The capital budget for the HEO project is US$150 million. MEMS recently entered into a Memorandum of Understanding with a European funding group to provide the initial equity capital for the development of HEO and other Canadian biomass-to-fuel-ethanol conversion projects. MEMS has now located and is negotiating the acquisition of additional preferred sites for biomass-to-fuel-ethanol conversion projects in Eastern Canada.
The forestry products industries of Eastern Canada continue to produce and have stockpiled large quantities of forest and mill waste biomass that are suitable for conversion to fuel-ethanol. The Province of Ontario is aware of the potential environmental problems associated with storing or incinerating such land-filled biomass wastes. HEO would convert these wastes to ethanol, thus removing the environmental blights while simultaneously making needed biorenewable fuels. As an inducement to use biorenewable ethanol and thereby reduce greenhouse gas emissions resulting from the combustion of fossil fuels, combined Canadian Federal and Ontario Provincial tax incentives for biorenewable ethanol fuel used in Ontario are CN$0.249/liter, or about US$0.80/gallon.
Ontario, with the largest population of all Canadian provinces, has already enacted laws requiring that 100 percent of the motor gasoline sold in the Province must contain 10 percent ethanol by the year 2010. This government mandate will require nearly 2 billion liters of fuel-grade ethanol per year.
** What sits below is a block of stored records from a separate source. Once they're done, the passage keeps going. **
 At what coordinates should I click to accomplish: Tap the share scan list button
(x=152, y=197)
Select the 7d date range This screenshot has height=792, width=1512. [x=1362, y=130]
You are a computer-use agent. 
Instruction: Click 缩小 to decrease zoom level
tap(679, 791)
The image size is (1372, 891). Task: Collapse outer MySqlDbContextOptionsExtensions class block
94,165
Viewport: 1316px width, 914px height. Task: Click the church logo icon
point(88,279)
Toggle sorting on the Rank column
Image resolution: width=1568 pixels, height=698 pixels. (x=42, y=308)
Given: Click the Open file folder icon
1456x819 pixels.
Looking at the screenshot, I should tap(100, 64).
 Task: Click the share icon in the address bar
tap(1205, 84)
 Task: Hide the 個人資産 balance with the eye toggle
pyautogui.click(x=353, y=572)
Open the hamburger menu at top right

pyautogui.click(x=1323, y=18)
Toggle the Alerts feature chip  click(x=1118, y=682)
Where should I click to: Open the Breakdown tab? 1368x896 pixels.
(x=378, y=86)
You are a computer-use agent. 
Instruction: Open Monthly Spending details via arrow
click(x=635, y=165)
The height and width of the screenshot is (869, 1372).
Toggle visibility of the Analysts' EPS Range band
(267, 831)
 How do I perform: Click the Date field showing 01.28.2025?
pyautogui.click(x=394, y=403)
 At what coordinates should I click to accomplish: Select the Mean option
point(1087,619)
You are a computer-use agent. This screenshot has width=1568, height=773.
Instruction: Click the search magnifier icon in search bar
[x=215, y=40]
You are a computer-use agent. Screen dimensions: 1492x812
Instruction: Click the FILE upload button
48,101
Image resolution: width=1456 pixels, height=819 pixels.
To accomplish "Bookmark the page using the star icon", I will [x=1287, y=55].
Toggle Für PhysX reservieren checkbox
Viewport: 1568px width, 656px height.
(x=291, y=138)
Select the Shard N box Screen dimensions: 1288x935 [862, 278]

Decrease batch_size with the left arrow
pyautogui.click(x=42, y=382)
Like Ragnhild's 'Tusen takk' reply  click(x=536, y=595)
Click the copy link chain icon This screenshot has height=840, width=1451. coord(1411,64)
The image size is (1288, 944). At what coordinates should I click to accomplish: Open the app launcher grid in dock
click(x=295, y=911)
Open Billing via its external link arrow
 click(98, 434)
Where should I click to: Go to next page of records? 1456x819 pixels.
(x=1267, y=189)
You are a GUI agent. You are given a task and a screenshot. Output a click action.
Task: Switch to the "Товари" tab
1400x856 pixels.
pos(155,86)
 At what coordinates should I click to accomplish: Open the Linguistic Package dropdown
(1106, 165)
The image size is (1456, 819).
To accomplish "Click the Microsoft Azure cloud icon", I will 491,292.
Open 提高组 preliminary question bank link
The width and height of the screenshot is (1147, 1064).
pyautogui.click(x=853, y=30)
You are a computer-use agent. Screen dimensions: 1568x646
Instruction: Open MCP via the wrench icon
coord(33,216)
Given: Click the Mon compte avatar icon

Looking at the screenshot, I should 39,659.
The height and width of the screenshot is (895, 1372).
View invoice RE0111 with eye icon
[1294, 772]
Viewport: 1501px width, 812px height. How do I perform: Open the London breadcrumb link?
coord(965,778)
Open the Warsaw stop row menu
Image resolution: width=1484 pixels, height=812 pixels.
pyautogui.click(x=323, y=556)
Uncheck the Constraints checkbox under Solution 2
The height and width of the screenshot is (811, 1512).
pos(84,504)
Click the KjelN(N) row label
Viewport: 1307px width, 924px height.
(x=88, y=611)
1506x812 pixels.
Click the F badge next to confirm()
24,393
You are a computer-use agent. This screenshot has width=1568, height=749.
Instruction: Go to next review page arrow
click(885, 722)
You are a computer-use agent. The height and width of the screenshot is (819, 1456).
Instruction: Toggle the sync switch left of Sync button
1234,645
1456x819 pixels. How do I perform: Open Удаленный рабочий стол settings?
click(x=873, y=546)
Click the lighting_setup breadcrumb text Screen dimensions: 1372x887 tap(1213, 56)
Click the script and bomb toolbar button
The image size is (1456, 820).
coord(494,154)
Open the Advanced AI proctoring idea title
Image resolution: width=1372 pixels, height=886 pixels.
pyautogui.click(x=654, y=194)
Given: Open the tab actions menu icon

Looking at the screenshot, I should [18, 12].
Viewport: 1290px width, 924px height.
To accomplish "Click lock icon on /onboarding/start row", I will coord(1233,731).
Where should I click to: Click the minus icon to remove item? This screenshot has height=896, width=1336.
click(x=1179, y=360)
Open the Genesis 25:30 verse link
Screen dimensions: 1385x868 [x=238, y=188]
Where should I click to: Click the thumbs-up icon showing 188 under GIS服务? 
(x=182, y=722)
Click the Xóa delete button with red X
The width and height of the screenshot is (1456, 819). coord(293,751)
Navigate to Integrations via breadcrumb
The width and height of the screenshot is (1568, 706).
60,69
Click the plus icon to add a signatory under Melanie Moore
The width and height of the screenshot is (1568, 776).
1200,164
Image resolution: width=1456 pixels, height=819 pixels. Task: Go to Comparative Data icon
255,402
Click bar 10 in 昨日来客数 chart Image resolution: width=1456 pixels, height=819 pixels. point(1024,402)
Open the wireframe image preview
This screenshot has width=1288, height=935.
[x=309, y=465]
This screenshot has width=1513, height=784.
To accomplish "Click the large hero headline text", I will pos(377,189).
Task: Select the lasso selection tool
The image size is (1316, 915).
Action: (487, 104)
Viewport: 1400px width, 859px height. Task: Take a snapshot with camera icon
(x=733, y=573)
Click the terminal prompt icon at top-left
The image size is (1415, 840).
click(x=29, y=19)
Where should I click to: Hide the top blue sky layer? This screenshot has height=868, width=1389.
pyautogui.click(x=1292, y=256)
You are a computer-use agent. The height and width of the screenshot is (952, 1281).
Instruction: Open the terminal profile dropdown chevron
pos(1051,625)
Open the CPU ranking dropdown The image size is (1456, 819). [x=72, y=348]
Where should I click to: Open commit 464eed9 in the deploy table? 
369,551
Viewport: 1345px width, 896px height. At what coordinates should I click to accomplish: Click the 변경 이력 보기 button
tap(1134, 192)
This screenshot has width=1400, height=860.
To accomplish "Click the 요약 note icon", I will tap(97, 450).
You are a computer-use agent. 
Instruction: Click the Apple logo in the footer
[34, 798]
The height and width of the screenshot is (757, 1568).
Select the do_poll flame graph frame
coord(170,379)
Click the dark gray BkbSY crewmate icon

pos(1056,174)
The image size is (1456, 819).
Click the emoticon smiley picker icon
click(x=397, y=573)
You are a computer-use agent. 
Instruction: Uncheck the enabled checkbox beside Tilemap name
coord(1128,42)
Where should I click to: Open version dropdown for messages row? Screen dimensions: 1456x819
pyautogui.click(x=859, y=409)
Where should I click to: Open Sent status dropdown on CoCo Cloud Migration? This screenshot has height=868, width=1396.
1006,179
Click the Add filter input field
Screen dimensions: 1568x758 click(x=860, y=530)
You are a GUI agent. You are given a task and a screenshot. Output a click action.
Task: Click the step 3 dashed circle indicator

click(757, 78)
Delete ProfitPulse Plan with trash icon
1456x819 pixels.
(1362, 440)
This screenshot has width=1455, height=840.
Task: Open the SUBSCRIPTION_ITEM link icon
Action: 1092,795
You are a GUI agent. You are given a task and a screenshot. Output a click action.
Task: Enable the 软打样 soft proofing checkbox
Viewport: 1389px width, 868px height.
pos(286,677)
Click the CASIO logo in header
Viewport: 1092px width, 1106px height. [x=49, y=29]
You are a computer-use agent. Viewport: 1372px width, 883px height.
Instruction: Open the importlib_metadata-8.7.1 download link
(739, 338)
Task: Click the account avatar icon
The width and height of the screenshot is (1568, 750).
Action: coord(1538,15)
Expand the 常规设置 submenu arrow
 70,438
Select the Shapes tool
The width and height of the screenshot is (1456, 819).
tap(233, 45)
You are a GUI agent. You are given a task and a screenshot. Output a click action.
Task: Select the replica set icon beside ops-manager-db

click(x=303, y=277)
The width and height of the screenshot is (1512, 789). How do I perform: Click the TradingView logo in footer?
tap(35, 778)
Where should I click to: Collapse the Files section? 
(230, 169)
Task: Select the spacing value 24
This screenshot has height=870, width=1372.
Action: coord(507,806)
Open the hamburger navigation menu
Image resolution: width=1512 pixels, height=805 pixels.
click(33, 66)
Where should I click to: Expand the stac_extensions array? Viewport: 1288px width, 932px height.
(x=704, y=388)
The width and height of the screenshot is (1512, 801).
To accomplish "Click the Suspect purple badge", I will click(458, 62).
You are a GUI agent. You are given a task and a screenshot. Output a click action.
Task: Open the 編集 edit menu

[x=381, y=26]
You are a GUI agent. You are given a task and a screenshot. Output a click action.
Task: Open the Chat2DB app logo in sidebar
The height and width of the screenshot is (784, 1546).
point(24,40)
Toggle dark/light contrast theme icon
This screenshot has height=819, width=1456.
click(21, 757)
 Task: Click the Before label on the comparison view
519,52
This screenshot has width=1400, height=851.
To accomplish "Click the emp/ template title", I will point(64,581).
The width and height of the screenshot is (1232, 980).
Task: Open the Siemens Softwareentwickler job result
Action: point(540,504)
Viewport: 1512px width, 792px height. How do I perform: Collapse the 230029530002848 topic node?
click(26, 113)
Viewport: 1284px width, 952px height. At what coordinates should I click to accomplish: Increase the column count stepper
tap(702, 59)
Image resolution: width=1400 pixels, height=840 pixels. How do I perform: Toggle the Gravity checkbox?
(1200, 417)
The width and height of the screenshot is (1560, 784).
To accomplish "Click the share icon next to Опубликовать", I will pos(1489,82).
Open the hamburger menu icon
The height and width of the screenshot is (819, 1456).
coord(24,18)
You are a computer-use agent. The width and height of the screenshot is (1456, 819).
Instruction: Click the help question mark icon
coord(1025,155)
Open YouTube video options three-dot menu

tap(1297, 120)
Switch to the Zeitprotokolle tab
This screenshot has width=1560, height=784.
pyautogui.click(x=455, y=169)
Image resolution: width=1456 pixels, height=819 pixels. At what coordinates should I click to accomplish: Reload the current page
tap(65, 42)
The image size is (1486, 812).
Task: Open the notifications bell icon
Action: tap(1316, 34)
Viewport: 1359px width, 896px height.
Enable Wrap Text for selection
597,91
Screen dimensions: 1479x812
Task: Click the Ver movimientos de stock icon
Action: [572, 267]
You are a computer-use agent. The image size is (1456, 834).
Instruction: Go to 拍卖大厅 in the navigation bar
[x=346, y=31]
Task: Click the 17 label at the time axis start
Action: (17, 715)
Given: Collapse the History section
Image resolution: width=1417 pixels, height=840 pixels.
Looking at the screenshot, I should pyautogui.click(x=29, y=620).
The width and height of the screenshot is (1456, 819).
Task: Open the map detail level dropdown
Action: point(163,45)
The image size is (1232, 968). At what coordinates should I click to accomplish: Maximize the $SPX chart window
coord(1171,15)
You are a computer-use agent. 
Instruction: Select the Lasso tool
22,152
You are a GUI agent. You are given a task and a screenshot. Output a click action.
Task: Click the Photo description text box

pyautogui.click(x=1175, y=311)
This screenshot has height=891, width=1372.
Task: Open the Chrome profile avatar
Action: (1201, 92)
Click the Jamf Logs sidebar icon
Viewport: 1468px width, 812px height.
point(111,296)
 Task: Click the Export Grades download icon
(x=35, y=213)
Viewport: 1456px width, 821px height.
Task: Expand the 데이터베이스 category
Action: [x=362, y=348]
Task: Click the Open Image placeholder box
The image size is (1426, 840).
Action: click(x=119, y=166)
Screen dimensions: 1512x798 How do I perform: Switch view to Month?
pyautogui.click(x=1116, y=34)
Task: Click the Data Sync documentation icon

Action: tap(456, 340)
HEO's state-of-the-art synthetic ethanol production plant will supply approximately one-eighth of Ontario's fuel-grade ethanol needs, as well as employ more than 400 people during construction and approximately 150 after startup and commissioning. The proposed HEO biomass-to-fuel-ethanol facility will use high conversion efficiency, fully synthetic processes to convert wood waste or forest waste.
Less efficient corn-to-ethanol plants have been proposed for Ontario but these would use slower fermentation processes to digest mostly imported corn to make ethanol while simultaneously producing large quantities of a lower value by-product, "distiller's grain."
Fuel-grade ethanol, a 110-octane-number motor gasoline fuel additive, is also called grain alcohol, ethyl alcohol, "white light'n," or fuel alcohol.